On the day of her murder, Udas’s two brothers were seen entering her home by a neighbour. “Her brothers were not arrested by the police,” says Syed. “The neighbour’s statement is not enough to convict anyone.

“It is frustrating. Because she was female, there was no one who can bring justice for her. I was helpless to do anything.”

By contrast, she derives much of her strength from the support of her own brothers, who have always treated her as an equal. “They don’t think the same way as my father,” she says. It was the eldest of her brothers who persuaded their father to allow her to attend college and to work.

While justice was never done for Udas, Syed remains hopeful in the case of a girl named Rimsha, 14, who was recently found chained to a wall by her husband. The girl had been sold into marriage for about £400 by her uncle and had languished in chains secured by three locks for two months before being freed by the police.

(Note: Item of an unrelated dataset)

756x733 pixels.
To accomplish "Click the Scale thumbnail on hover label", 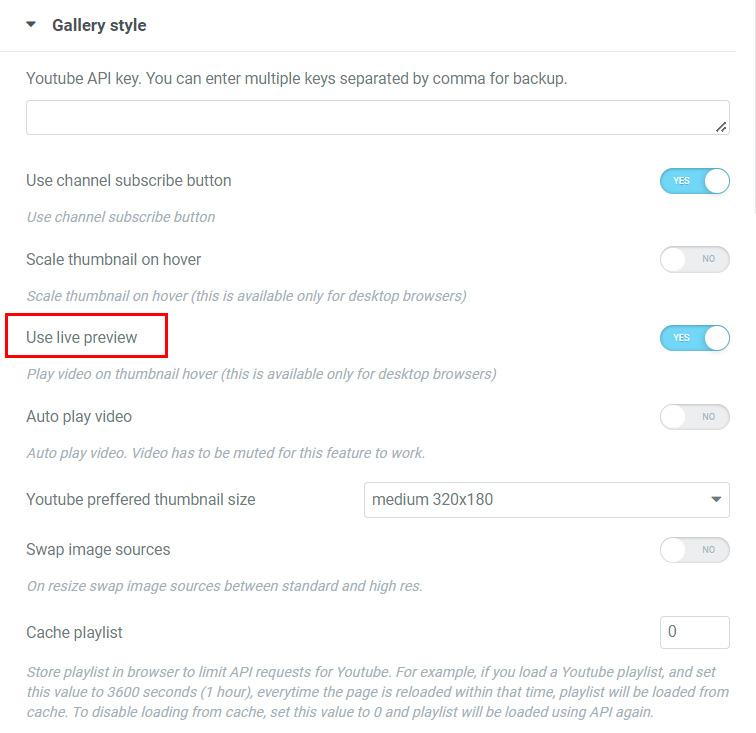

Even with her husband facing prosecution, under child protection laws, for chaining her, Rimsha now risks the stigma of divorce, rejection by her family and a life of menial labour because she missed out on education.

Across Pakistani society a woman is still defined by her marital status. Divorce can destroy her life. Syed confesses she finds it “difficult to understand men” and has no desire to get married. But even with her flourishing career she accepts she may eventually have to bow to the inevitable.

“Our society does not allow us to live alone,” she says. “And, no, my parents won’t allow me to choose [my husband].”

Professionally she has paved the way for other young women. Since she started work in 2008, seven other female public prosecutors have joined her in Peshawar’s courts. She has also reaped personal rewards, earning the respect from her father that she craved as a child. His hostility began to lessen in 2010 when, with her salary of £220 a month, she was able to fund his umrah, or pilgrimage to Mecca.

His early rejection did not crush her spirit. Rather, Syed admits, it drove her to succeed and earn his attention. “I have gained a good reputation with my male colleagues and the police, who have met my father. He now accepts my job and considers he was wrong,” she says. “He knows that I am not a girl who can bring dishonour to my family. He now feels proud of me.”